**WHAT IS REQUIRED**
Pictures stay out of the copy, and everything else in the data below is repeated exactly.

-=-=-=-=-

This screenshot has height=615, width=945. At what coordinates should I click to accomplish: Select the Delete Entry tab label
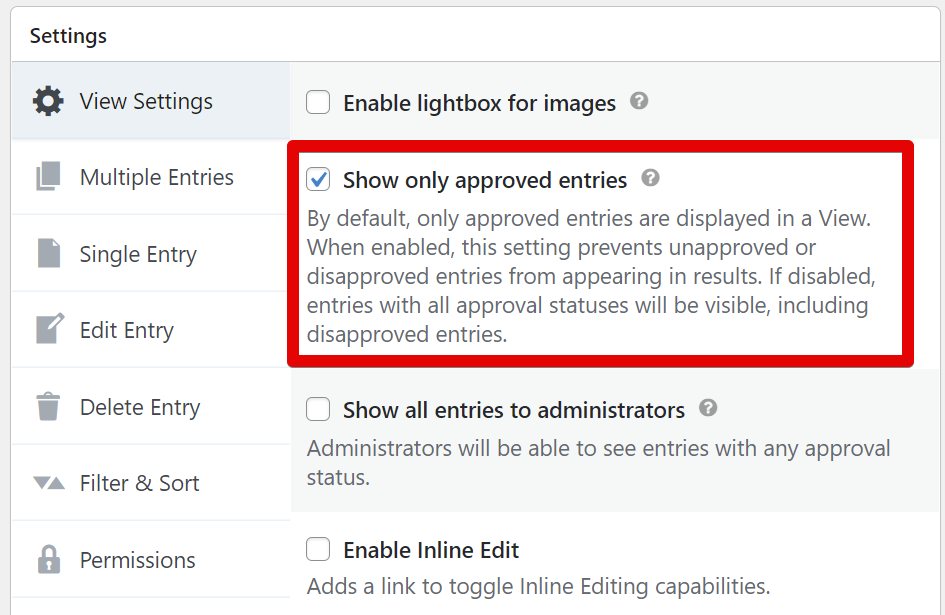coord(140,408)
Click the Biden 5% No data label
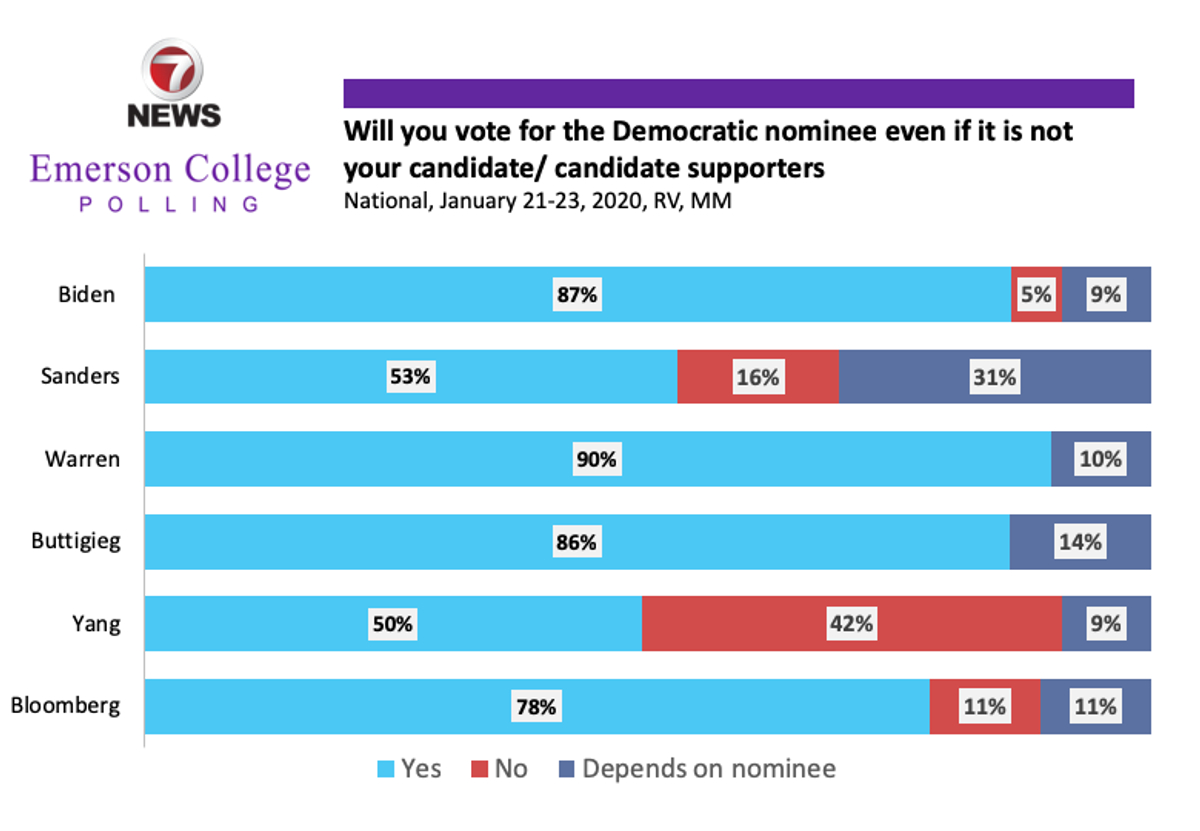Screen dimensions: 1200x831 (1036, 295)
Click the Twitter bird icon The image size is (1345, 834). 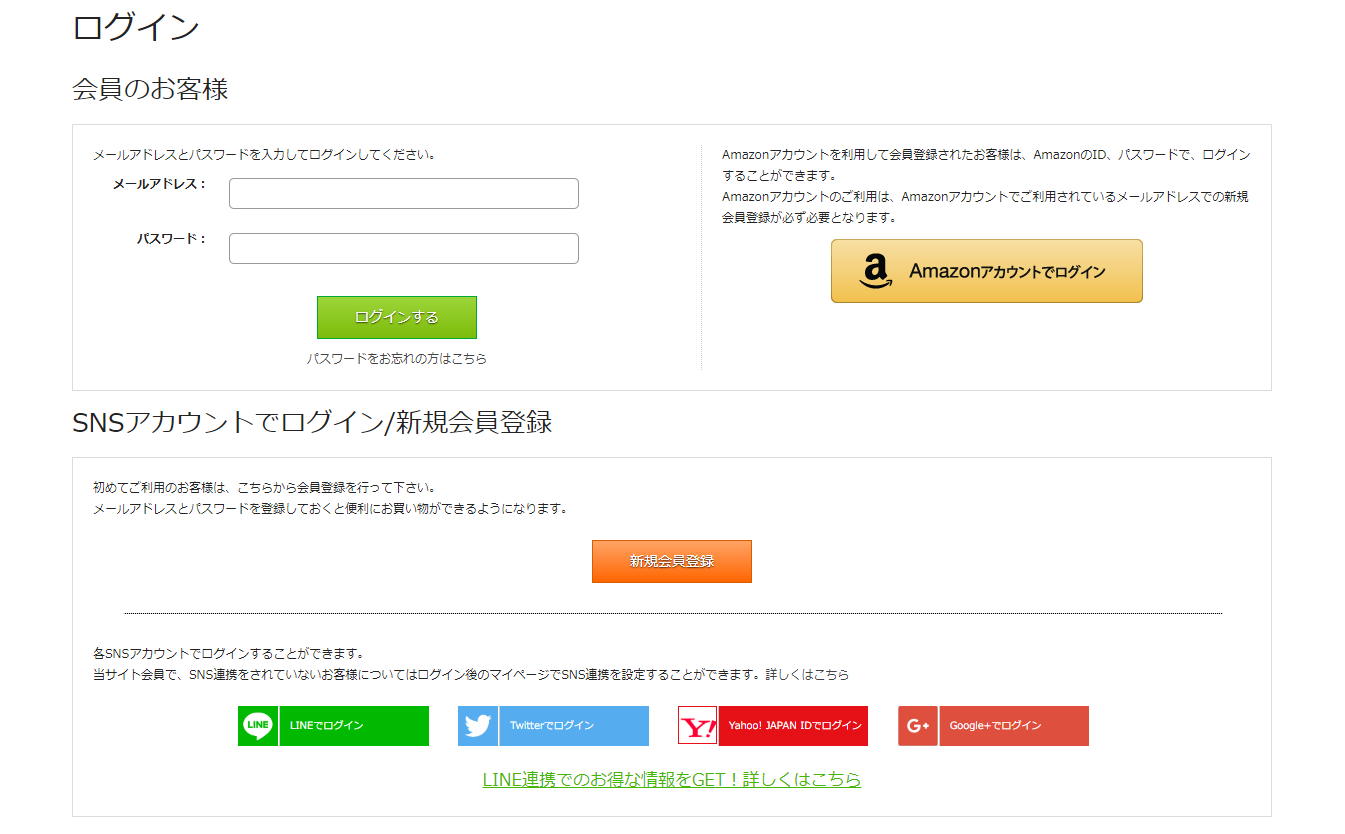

-=-=-=-=-

**FINAL ANSWER**
This screenshot has height=615, width=945. At what coordinates should I click to accomplish: Select the Delete Entry tab label
coord(140,408)
Click the Biden 5% No data label
Screen dimensions: 1200x831 (1036, 295)
Click the Twitter bird icon The image size is (1345, 834). 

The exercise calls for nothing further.